Love Your Enemies

There is no saying of Christ Jesus which has given more pause to humanity than the command, "Love your enemies, bless them that curse you, do good to them that hate you, and pray for them which despitefully use you, and persecute you." Humanity has scarcely attempted to live up to what it has regarded as such a doctrine of perfection. It has, on the whole, put it aside as one of the ultimates of demonstration; one of those things to be achieved some day, some day being any time but the present. Yet in all this humanity has been kicking against the pricks. The teaching of Christ Jesus sums up the unity of good. It is no more possible for the student of divine metaphysics to succeed by avoiding the deeper metaphysical problems than it is for the student of mathematics to become a mathematician by confining himself to the multiplication table.

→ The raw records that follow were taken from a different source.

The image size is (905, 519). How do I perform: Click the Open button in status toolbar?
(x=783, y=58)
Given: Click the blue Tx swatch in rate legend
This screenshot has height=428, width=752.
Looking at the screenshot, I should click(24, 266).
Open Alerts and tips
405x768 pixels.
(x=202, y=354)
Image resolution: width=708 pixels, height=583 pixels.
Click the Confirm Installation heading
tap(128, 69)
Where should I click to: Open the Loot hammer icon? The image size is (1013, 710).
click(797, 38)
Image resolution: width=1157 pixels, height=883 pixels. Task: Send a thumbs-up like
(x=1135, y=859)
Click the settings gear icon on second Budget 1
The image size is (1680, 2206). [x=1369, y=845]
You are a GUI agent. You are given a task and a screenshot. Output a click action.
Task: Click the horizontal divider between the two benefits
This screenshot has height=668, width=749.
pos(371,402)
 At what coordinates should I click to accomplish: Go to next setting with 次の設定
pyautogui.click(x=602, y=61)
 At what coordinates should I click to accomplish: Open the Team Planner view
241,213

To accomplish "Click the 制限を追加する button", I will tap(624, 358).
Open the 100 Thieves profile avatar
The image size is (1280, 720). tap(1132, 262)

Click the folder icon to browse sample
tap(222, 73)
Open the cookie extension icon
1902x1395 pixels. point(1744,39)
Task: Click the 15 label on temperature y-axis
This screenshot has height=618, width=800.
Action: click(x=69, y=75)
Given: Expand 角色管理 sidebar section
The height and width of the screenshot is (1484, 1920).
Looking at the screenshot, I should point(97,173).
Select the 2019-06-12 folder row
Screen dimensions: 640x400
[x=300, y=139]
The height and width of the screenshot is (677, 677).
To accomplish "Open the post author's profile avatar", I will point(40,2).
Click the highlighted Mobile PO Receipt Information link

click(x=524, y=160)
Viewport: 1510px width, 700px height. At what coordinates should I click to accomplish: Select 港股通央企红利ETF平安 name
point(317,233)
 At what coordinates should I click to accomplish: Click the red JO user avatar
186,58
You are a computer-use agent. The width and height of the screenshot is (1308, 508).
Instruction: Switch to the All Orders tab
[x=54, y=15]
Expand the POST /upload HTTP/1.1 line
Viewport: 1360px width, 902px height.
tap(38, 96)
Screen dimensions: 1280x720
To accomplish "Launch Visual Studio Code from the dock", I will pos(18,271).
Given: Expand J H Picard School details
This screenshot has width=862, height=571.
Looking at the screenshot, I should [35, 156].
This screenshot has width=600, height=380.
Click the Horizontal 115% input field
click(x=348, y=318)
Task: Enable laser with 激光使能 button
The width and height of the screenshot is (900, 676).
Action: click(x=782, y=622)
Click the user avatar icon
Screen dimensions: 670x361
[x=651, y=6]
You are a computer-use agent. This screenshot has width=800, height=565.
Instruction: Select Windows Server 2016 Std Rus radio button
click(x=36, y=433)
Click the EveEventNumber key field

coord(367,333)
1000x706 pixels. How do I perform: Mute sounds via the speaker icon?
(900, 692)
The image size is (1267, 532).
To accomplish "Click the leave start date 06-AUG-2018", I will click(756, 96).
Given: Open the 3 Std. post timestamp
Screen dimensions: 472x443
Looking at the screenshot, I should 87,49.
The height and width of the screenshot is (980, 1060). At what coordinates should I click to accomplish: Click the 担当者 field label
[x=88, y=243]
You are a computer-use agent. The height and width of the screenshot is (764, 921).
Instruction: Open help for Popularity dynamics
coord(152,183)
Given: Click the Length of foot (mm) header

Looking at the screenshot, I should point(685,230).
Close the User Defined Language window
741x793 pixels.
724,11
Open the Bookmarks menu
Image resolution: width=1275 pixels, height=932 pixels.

In reality, however, divine metaphysics are as easy of comprehension as the metaphysics of the schools are difficult. The reason is simple: the one deals with the absolute, the other with the intricacies of negations. Thus Jesus saw quite clearly that, in divine metaphysics, man could have no enemy, since the image and likeness of God, Principle, was incapable of radiating or experiencing enmity; whilst, even in a counterfeit world of material illusion, a man could have no enemy but himself, his own belief in the reality and power of evil. It was then, surely, no excessive counsel of perfection to bid a man to love himself, so as to be enabled to begin the struggle against the belief of evil in his own material consciousness, the presence of which was hourly corroding his perception of harmony. "Even in belief," Mrs. Eddy writes, on page 10 of "Miscellaneous Writings," "you have but one (that, not in reality), and this one enemy is yourself—your erroneous belief that you have enemies; that evil is real; that aught but good exists in Science."

It was this, of course, to which Jesus was alluding when, repudiating to the rich ruler any claim to personal goodness, he insisted, "There is none good but one, that is, God." Obviously, if God, Principle, alone is good, there can be but one evil, the suppositional absence of Principle. An enemy, consequently, is never a person, but is always evil, or satan, the adversary of good, for the word satan is not the name of a person, but a Hebrew substantive meaning adversary. In this way the command to love your enemies becomes, in divine metaphysics, no superhuman task but a simple direction to grapple with sin in yourself, as Mrs. Eddy further points out, on page 8 of "Miscellaneous Writings": "Simply count your enemy to be that which defiles, defaces, and dethrones the Christ-image that you should reflect. Whatever purifies, sanctifies, and consecrates human life, is not an enemy, however much we suffer in the process."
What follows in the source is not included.